Üniversite yılları desen tabiiki imam hatip çıkışlı olduğun için puanın kesilecek ve sınavda full çeksen bile öyle doktor, hakim, mühendis olman bir rüya. Sınıftaki arkadaşlardan uçak mühendisi olmak isteyen bile vardı, uçmayın ve paşa paşa ilahiyat seçin diyorum onlara ki o da çok zor artık. Yoğunluk var haliyle herkes kendini ilahiyata atmak istiyor. İlahiyat okusan bile orada bile başörtün dert olur ve en güvenli sahanda bile  başörtü sorunu gelir ve çatar. Şunu söylemeliyim ki ben her şeye rağmen başörtü mağduru edebiyatı yapacak son kişilerden biriyim. Hiç değilse okulumda şans eseri kanun uygulanmadı. Okulunu bırakan,kaydını donduran bu şekilde senelerini kaybedenler.. Mesela abimin hanımı Fatma.Çok çok iyi bir dereceyle üniversiteyi kazanıp, ülkesini bırakarak  yurt dışında okumak zorunda kalanlar.. Mesela görümcem Neşe.. Asker eşi komşularından eski fotoğraflarını, namazlığını, hatta okuduğu Kur'an'ını köşe bucak saklamak zorunda kalanlar..Mesela Sena ablam..Dövülen,aşağılanan , polis tarafından tartaklanan, kendi mezuniyet törenine alınmayan, ...Tabii bunun yanında bir kelime ile okulunu bırakabilecek, başörtüsü uğruna mezuniyetini yakabilecek olanlar neyin savaşını vereceklerdi, mesela eşim Yasin? Tüm bunlar şaka mı? Yoksa bir hallüsinasyon mu gördük biz? Siz de hep mağdursunuz , yıllarca sömürü yaptınız,timsah gözyaşları döktünüz  diyenler nerede yaşıyordu? Ne vardı destek değil de bari köstek olunmasaydı? Geçen geçti elbet,sel gitti kum kaldı. Biz o yüzden başörtümüze iğne ile değil yürekle bağlandık, değerini hep bildik,kutsal saydık. İnşallah bu millet tekrar o günlere dönmez ancak Ebu Cehiller ölmüyor,kıtalar ,zamanlar dolaşıyor...O gün gelmeden , nasıl bir duruş sergileyeceğiz, işin neresinde duracağız, dahası bunun çilesini çekmeye hazır mıyız?..

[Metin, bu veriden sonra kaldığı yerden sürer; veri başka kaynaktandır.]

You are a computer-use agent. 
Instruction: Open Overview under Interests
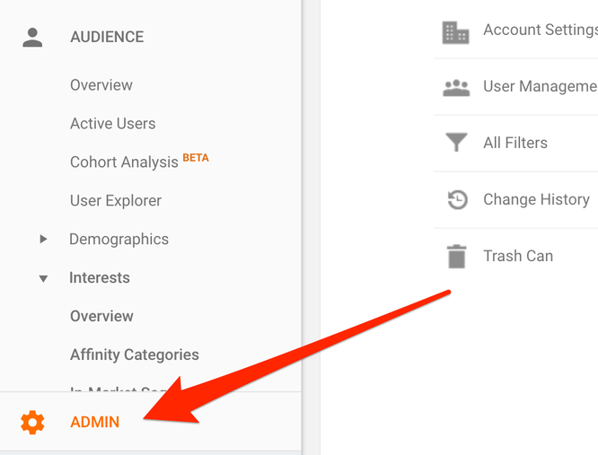tap(101, 317)
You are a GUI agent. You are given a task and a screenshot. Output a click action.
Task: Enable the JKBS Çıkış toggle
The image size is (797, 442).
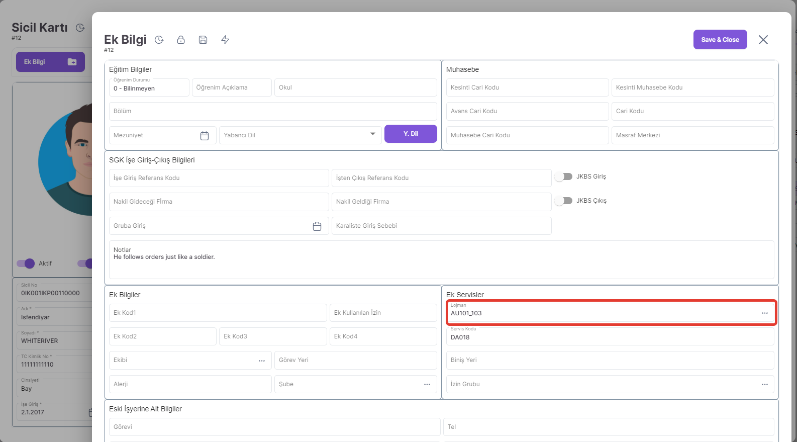[563, 201]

O dönemler çokça dinleyip ,efkar basmasını istediğimizde playlist :)

Zalim güçlü olsa da,
Örtüne dil uzatsa da,
Zafer bizimdir bacım.
Atsalar kor ateşlere 
Sen sabret bacım. 
.....
Aldırma söylenen o sözlere,
Sen dağıt etrafa mis kokunu,
Yeşerecek sevdan,kutlu tohumlarla,
Körpe dudaklarla..
....
Ey sevda kuşanıp yollara düşen,
Bilesin bu yollar dağlar dolanır,
Yare ulaşmadan düşersen eğer,
Yarına sesinin yankısı kalır

Hey gidi günler....





Arsiv

FEEDJIT Live Traffic Feed

Related Posts Plugin for WordPress, Blogger...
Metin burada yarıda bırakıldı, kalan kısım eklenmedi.